══ Supplied records

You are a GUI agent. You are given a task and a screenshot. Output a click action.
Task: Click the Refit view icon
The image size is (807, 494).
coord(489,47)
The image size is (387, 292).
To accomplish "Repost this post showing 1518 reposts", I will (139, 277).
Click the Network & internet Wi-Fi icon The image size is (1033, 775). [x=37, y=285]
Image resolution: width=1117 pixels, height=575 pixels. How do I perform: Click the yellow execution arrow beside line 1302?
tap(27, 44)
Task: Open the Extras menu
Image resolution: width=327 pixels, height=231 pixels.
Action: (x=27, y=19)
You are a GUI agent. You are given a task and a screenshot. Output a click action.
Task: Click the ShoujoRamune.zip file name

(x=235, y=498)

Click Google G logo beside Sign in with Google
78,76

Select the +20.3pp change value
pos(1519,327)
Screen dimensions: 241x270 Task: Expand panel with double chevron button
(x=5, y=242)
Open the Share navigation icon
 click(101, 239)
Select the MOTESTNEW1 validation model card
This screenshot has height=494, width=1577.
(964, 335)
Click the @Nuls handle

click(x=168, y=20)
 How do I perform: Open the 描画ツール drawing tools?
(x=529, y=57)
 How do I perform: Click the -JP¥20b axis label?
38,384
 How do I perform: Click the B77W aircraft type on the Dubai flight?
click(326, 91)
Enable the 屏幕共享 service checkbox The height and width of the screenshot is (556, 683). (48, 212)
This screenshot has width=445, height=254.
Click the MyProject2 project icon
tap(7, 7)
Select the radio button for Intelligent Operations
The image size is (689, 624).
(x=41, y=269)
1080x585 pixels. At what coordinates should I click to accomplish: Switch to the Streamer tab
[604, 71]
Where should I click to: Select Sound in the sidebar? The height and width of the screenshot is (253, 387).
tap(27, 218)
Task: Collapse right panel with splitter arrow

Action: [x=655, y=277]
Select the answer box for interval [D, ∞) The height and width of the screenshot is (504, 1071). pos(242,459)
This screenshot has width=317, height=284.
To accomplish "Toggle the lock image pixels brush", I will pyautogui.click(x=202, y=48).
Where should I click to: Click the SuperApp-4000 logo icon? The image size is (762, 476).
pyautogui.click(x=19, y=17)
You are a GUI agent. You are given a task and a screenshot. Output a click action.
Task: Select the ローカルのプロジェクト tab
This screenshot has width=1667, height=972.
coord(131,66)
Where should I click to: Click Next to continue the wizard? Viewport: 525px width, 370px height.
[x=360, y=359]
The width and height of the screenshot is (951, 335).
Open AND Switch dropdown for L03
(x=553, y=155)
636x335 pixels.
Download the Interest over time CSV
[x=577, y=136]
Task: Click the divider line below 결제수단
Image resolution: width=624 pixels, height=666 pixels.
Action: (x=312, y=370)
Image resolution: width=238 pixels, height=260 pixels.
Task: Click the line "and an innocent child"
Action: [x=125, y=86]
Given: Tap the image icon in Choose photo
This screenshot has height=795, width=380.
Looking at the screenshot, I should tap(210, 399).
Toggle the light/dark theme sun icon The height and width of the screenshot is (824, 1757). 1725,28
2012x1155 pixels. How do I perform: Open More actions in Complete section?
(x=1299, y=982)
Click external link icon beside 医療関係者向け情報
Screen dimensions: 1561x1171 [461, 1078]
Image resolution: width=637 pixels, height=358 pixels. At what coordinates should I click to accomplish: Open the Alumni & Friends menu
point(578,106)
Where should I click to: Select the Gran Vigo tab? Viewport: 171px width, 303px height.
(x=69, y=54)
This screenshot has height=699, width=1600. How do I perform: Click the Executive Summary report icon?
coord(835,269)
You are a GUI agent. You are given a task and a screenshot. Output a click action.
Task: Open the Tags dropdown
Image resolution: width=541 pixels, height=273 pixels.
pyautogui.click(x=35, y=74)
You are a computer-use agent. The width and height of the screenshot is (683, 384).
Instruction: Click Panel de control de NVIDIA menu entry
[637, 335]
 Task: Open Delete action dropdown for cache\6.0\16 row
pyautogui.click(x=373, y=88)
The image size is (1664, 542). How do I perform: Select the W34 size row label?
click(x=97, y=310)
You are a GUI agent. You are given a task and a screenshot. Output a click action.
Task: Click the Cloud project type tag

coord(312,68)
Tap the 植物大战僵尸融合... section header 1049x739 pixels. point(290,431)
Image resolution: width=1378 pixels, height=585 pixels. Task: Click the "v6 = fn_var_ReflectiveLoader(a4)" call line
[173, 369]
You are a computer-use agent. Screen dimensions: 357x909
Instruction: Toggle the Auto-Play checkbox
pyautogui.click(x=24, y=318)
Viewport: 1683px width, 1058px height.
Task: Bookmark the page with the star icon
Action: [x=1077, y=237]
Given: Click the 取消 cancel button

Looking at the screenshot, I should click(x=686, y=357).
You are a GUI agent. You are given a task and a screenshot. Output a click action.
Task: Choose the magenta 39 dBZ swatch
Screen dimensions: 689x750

════

:: The problem ::
Filter the data above, keeping only the lines that include the string "with", and copy each one.

:: Worked answer ::
Click Google G logo beside Sign in with Google
Screen dimensions: 241x270 Task: Expand panel with double chevron button
Task: Collapse right panel with splitter arrow
Task: Bookmark the page with the star icon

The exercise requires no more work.